Dans la bande dessinée (figure 2), Corius Vinkoid fait référence à un des plus célèbres habitants des cavernes de la planète : le ver luisant Arachnocampa luminosa (Skuse 1891) (figure 1). Bien qu’on le nomme ver luisant, ce nom commun porte à confusion (voir nomenclature) puisqu'il ne s’agit pas d’un ver, mais plutôt d’un insecte. Plus précisément, il s’agit d’un diptère (comme les mouches) de la famille des Keroplatidae, dont les larves ont la curieuse particularité d’émettre de la lumière.
Contrairement aux lucioles (Lampyridae) qui émettent de la lumière tant aux stades larvaires (mécanisme de défense) qu’aux stades adultes (mécanisme pour faciliter la rencontre des mâles et des femelles), la bioluminescence d’A. luminosa n’est présente que chez les larves et poursuit un tout autre but. Il faut d’abord savoir qu’aux premiers stades, ces insectes sont des prédateurs qui se nourrissent des proies qu’ils peuvent attraper. Pour ce faire, les larves sécrètent des fils de soie qui peuvent mesurer une vingtaine de centimètres, qui sont constitués de fines gouttelettes collantes (figure 3). Ces fils sont habituellement suspendus dans le vide, comme par exemple à partir du plafond d’une caverne. Une seule larve peut ainsi fabriquer une vingtaine de fils qui pendent les uns à côté des autres. Le but de cette mystérieuse construction est de capturer des proies qui toucheront ce fil en volant et qui y resteront engluées. Les mouvements dans les fils alertent la larve qui se trouve à proximité, et qui se précipite pour saisir la proie capturée. Cette stratégie n’est pas sans rappeler celles des araignées qui attendent les proies qui se prennent dans leur toile. Le nom du genre est en partie dérivé de ce fait puisque les araignées sont des arachnides, d’où le nom de ce genre Arachno - campa, malgré le fait que ce soit un insecte.

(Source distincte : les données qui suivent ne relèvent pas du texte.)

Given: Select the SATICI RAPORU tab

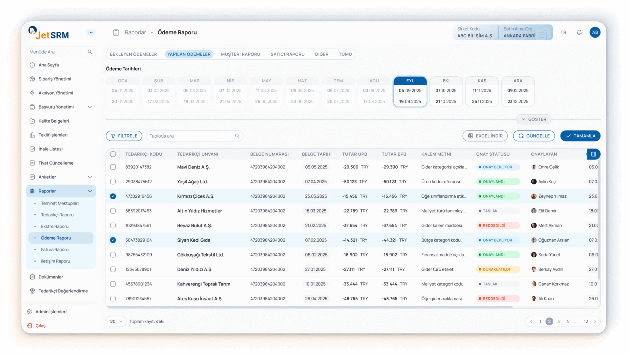Looking at the screenshot, I should 287,54.
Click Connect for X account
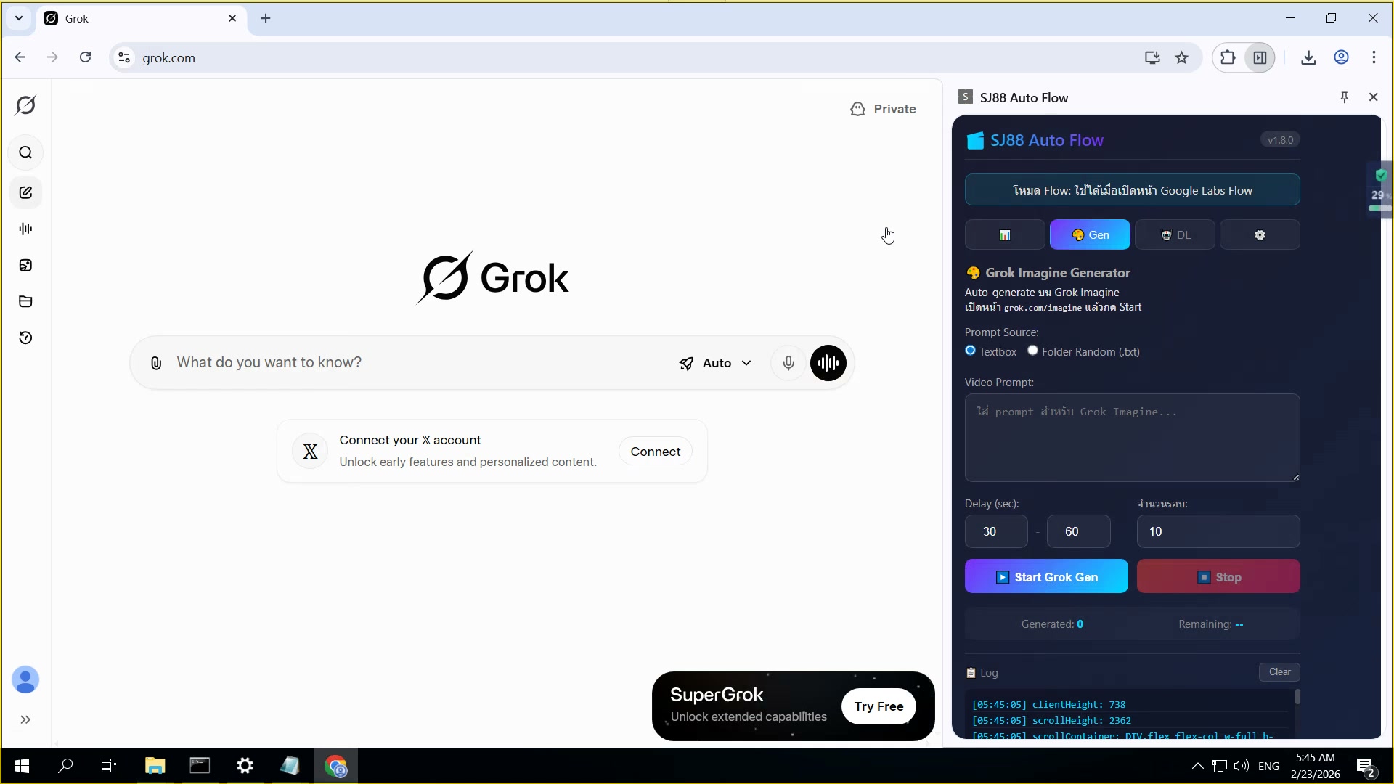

Mais voilà, comment s’assurer que des proies volantes se montreront dans un habitat aussi particulier que celui des cavernes ? Arachnocampa luminosa a recourt à une incroyable stratégie : celle de les attirer en générant de la lumière. Ainsi, si on regarde un plafond d’une caverne où cette espèce se trouve en abondance, on a véritablement l’impression de regarder une voûte étoilée (figures 4). Cette curieuse impression est d’ailleurs ce qui a intrigué les premiers explorateurs qui ont découvert ce phénomène. Toutefois, un examen plus attentif (et rapproché) de la situation révèle que chaque point lumineux est en fait le bout d’une larve qui émet la lumière (figure 3). Les proies (papillons, mouches et autres insectes) sont attirées par cette lumière située à la base des fils collants et en volant en direction de la source, s'entremêlent dans les fils collants. Un piège d’une remarquable efficacité dans un environnement où les proies ne sont pas abondantes.
Arachnocampa luminosa est une espèce endémique à la Nouvelle-Zélande. Toutefois, il existe trois autres espèces dans le genre Arachnocampa, qui elles se trouvent uniquement en Australie. Il existe aussi d’autres diptères réparties ailleurs sur la planète qui utilisent une stratégie de chasse semblable. Les adultes des espèces d’Arachnocampa ne volent pas très bien et se déplacent peu, ce qui fait en sorte qu'ils peuvent parfois être abondants dans les cavernes où ils se trouvent.
À tort, plusieurs croient que ce sont des espèces troglobies, c'est-à-dire des espèces spécialistes des cavernes, mais cette perception est erronée. Il s’agit plutôt de troglophiles, qui se trouvent dans les cavernes, mais aussi dans d'autres types d’habitats comme les bordures escarpées des ruisseaux et autres habitats humides.